Resistencia – by IG Economia

23 05 2011

Cancelem os obituários…

O burburinho surgiu quando o jornal indiano Business Standard noticiou no fim de abril o fechamento da Godrej & Boyce, a última fabricante de máquinas de datilografia do mundo, de acordo com o periódico. Rapidamente atestou-se o fim de uma era, em um tempo em que as eras têm duração cada vez menor.

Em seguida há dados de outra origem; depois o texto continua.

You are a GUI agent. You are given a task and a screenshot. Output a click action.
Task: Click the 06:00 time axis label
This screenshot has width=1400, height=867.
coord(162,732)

Mas as máquinas estão vivas – e a Swintec segura seu estandarte. “Temos recebido muitas ligações desde que a notícia apareceu em TVs, jornais, rádio e internet. Na maioria delas, as pessoas dão um suspiro de alívio ao saber que ainda existimos e que eles ainda podem encontrar nossas máquinas e peças de reposição”, disse Edward Michael, gerente geral da companhia, agora creditada como a última fabricantes de máquinas de escrever do mundo.

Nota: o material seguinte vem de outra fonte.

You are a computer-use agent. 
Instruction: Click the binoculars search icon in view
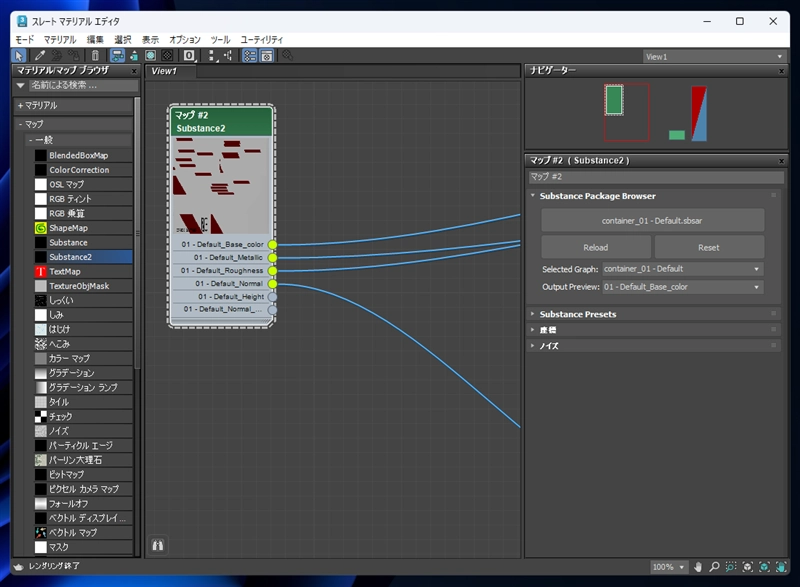point(158,545)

A Swintec, de Moonachie, no estado norte-americano de Nova Jersey, não vive apenas dessas máquinas. Seu portfólio inclui, entre outros produtos, caixas registradoras, calculadoras eletrônicas. Mas, com a onda recente de exposição, as máquinas de datilografia se tornaram um bom chamariz. São bem sortidos os destinos ainda possíveis para os modelos da Swintec, diz Michael. “Muitos escritórios, de todos os tipos, ainda têm necessidades que podem ser atendidas pelas máquinas eletrônicas (o tipo feito pela empresa)”, afirma ele. “Há formulários, cartas e memorandos que têm um desenho próprio para as máquinas. Muitos pequenos negócios preferem a máquina de escrever para a rotina de fechamento de caixa e envio de correspondência em vez do computado.  Na lista estão também presidiários. A empresa tem contrato de fornecimento de máquinas de escrever para penitenciárias de 43 estados dos EUA. Para as correspondências dos internos, elas adotam um modelo transparente, que evita o contrabando de drogas e armas para o lado de dentro dos muros.

A companhia não revela seu faturamento. As vendas – que incluem o Brasil – são menores que as de dez anos atrás, mas têm crescido nos últimos dois anos. Isso não permite fazer um novo vaticínio da morte das máquinas de escrever – e, com isso, o ponto final precoce de mais uma era. “É muito difícil prever o que acontecerá em dez ou 25 anos”, filosofa Michael. “Quem sabe que mudanças estão por vir com as mudanças da tecnologia?”